Given task A:
Which answer choices does the problem statement in the matrix forum thread list for B2?
Given task B:
In the matrix forum thread, why does the Mentor say there is no justification for assuming that A-1 exists?
** START Source excerpt **
# A manipulative matrix question

1. May 12, 2015

### Raghav Gupta

1. The problem statement, all variables and given/known data

If A and B are 2 matrices such that AB = A and BA =B, then B2 is equal to
B
A
Zero matrix
I
2. Relevant equations
We can pre or post multiply a matrix on both sides of equation.

3. The attempt at a solution
(AB).(BA) = A.B
AB2A = A.B
Pre multiply both sides by A-1
We get B2A = AB
Implies B2AB = AB as (A = AB)
Post multiplying by B-1 and A we get B2 = I

Is this correct?

2. May 12, 2015

### SammyS

Staff Emeritus
Shouldn't that last equation be as follows?

B2A = B

By the way: Are you certain that matrix, A, has an inverse?
Are you certain that matrix, A, has an inverse?

3. May 12, 2015

### Staff: Mentor

I don't see anything in the problem that says that either matrix is invertible, so there's no justification for assuming that A-1 exists.

4. May 12, 2015

### scientific601

Maybe it was a trick question - nothing involving inverse matrices. Both A and B could be identity matrices. This would satisfy the problem statement in the strictest sense.

5. May 12, 2015

### SammyS

Staff Emeritus
I started with A2 .

6. May 12, 2015

### Staff: Mentor

That seems the long way around if the goal it to find B2, but then I don't know what you did.

7. May 12, 2015

### SammyS

Staff Emeritus
Well, I suppose we'll have to see what OP does before we can all compare notes.

8. May 12, 2015

If you start with $B^2$,
Then i got A=I.
$B^2=B.B=B.BA=B^2A$
$B^2=B^2A$
A=I satisfies the above equation.
And if i put it on AB=A, then i got B=I.

9. May 12, 2015

### SammyS

Staff Emeritus
While I satisfied that equation, it's not necessary that A = I .

10. May 13, 2015

### Staff: Mentor

As Sammy said, B isn't necessarily I. Here's a counterexample, using your assumption that A = I.
$$B = \begin{bmatrix} 1 & 0 \\ 0 & 0\end{bmatrix}$$
This matrix satisfies B2 = B2A = B2I, yet $B \neq I$.

11. May 13, 2015

### Raghav Gupta

So,
I started with B2 ,

$B^2 = B.B = (BA).(BA) = B(AB)A = (BA)A= BA=B$ Is multiplication of matrices associative which I am doing here?

Starting with A2.
Following the above similar pattern , I get A2= A.
How did you Sammy get B2 value by starting from A2?

12. May 13, 2015

### Dick

Yes, multiplication of matrices is certainly associative.

13. May 13, 2015

### Raghav Gupta

How?

14. May 13, 2015

### Dick

15. May 13, 2015

### Raghav Gupta

16. May 13, 2015

### Dick

It's not deep, you just have to pay attention to the indices. Ignore the ring stuff. Just use that for real numbers (ab)c=a(bc).

17. May 13, 2015

### Raghav Gupta

Thanks, got it.

18. May 13, 2015

### SammyS

Staff Emeritus
Of course, I didn't follow that pattern, but, yes, A2= A.

A2 = A2

BAAB = BAAB

((BA)A)B = (BA)(AB)

(BA)B = BA

BB = B

Here are two such matrices.
$\displaystyle \left[\begin{matrix} 1 & 1 \\ 0 & 0 \end{matrix}\right]$

$\displaystyle \left[\begin{matrix} 0 & 0 \\ 1 & 1 \end{matrix}\right]$

Last edited: May 13, 2015
19. May 13, 2015

### Raghav Gupta

How you have written A2 = BAAB ?

20. May 13, 2015

### SammyS

Staff Emeritus
Here are two such matrices.
$\displaystyle \left[\begin{matrix} 1 & 1 \\ 0 & 0 \end{matrix}\right]$

$\displaystyle \left[\begin{matrix} 0 & 0 \\ 1 & 1 \end{matrix}\right]$
I didn't say that.

I said

BAAB = BAAB

Now that I look at that, I only needed:

BAB = BAB

(BA)B = B(AB)

BB = BA

B2 = B
** END Source excerpt **
** START Data **
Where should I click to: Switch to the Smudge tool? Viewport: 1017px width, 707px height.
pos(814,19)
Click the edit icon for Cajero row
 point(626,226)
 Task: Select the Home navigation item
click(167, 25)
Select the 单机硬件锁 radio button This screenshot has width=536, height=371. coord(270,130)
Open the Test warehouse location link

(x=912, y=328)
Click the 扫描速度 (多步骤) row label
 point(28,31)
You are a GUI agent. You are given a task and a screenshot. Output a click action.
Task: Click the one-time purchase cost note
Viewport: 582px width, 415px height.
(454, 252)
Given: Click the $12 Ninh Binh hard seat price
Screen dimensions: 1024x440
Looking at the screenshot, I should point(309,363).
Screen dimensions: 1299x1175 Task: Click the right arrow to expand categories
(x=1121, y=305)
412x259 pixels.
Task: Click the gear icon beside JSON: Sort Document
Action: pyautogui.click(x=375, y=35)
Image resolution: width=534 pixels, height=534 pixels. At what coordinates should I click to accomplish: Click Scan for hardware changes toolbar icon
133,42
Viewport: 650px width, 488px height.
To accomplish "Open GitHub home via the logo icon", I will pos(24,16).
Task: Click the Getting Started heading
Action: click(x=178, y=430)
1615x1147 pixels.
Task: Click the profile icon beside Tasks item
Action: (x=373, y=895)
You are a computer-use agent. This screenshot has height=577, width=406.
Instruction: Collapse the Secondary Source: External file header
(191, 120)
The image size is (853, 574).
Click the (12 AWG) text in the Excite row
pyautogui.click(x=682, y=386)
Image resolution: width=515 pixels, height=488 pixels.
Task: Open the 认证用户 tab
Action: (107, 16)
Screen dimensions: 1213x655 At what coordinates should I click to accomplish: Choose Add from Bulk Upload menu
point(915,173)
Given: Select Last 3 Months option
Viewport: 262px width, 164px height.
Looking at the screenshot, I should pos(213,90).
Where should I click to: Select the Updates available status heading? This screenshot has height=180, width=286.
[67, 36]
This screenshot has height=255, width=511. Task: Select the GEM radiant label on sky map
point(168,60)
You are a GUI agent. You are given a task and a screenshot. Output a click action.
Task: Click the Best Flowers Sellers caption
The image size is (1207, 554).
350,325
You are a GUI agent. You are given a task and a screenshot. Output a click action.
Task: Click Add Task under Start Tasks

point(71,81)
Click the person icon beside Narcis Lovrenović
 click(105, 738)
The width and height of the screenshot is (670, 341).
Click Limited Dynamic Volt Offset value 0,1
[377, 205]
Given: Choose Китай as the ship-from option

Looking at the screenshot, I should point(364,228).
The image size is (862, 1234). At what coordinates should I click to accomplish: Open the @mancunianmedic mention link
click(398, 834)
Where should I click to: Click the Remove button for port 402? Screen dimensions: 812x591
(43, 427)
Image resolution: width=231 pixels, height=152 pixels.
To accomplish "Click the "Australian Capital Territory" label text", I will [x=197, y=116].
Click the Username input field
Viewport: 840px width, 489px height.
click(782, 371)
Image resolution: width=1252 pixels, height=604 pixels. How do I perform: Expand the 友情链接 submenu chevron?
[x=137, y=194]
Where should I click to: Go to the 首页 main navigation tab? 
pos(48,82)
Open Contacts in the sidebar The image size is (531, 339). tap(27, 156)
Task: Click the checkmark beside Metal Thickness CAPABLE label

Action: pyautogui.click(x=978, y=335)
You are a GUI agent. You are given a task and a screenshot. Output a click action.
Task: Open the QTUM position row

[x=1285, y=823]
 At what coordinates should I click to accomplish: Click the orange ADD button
** END Data **
Task response A:
B, A, Zero matrix, I

Task response B:
Nothing in the problem says that either matrix is invertible.